It is possible to write a library solution for combining two enums:

https://godbolt.org/z/n6336ddqj

The code provides a generic EnumUnion template to offer a class standing in for either enum with implicit conversion.

 

(disclaimer: I specified parts of it, and let me help by LLM to fill out the rest)
 

-----Ursprüngliche Nachricht-----
Von: Rainer Deyke via Std-Proposals <std-proposals@lists.isocpp.org>
Gesendet: Sa 30.05.2026 12:07
Betreff: Re: [std-proposals] D0000R0: Extensible Scoped Enumerations (draft)
An: std-proposals@lists.isocpp.org;
CC: Rainer Deyke <rainerd@eldwood.com>;
On 5/29/26 20:32, Andrey Fokin via Std-Proposals wrote:
> D0000R0: Extensible Scoped Enumerations (draft)
> Author: Andrey Fokin lazzyfox@gmail.com
> Date: 2026-04-20
>
> Hello all,
>
> I am submitting a draft proposal for review:
>
>      PDF:
> https://github.com/lazzyfox/wg21/blob/main/docs/D0000R0-ExtensibleScopedEnumerations.pdf

Enum inheritance is an obvious extension to C++.  The real question is
if it's useful enough to justify adding to the language.  The lesser
question is what to do about the edge cases, but most of the edge cases
go away if you just stick to single inheritance.

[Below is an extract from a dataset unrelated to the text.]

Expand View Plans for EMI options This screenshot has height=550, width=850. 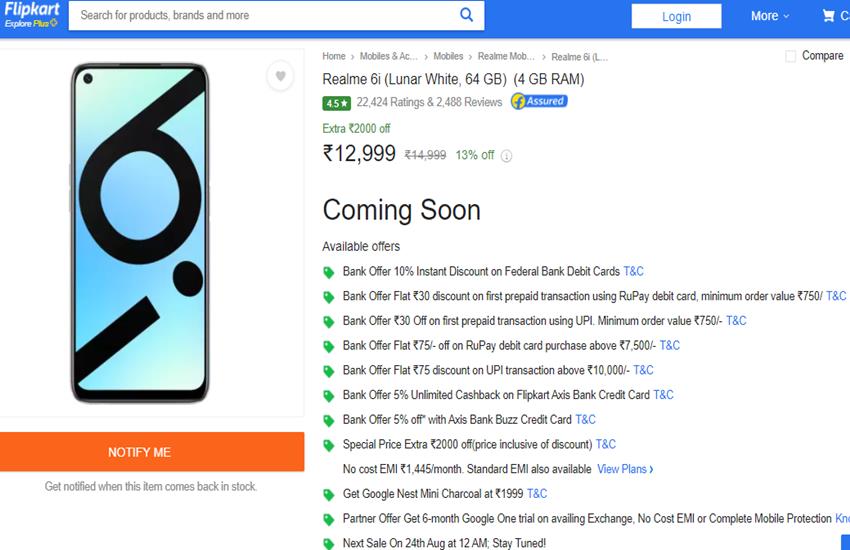click(625, 469)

#define SOME_TEXT_HERE a, b, c
#define SOME_MORE_TEXT_HERE d, e

enum class x { SOME_TEXT_HERE };
enum class y { SOME_TEXT_HERE, SOME_MORE_TEXT_HERE };
enum class z : x { SOME_MORE_TEXT_HERE };
// Enum z is defined as if it were enum y,
// but allow implicit conversion from x to z.

The requirement that enum values not conflict is nonsensical:

// This is legal right now:
enum class binary_digits : std::uint8_t {
  zero = 0,
  nada = 0,
  null = 0,
  one = 1,
  eins = 1,
};

// This would not be, and we don't even have multiple inheritance.
enum class trinary_digits : binary_digits {
  three = 3,
  drei = 3,
};

The real edge case for multiple inheritance is this:

enum class x { a = 10 };
enum class y { b = 12 };
enum class x_plus_c : x { c }; // c has a value of 11
enum class y_plus_c : y { c }; // f has a value of 13
enum class x_plus_y_plus_c : x, y { c }; // What's the value of c now?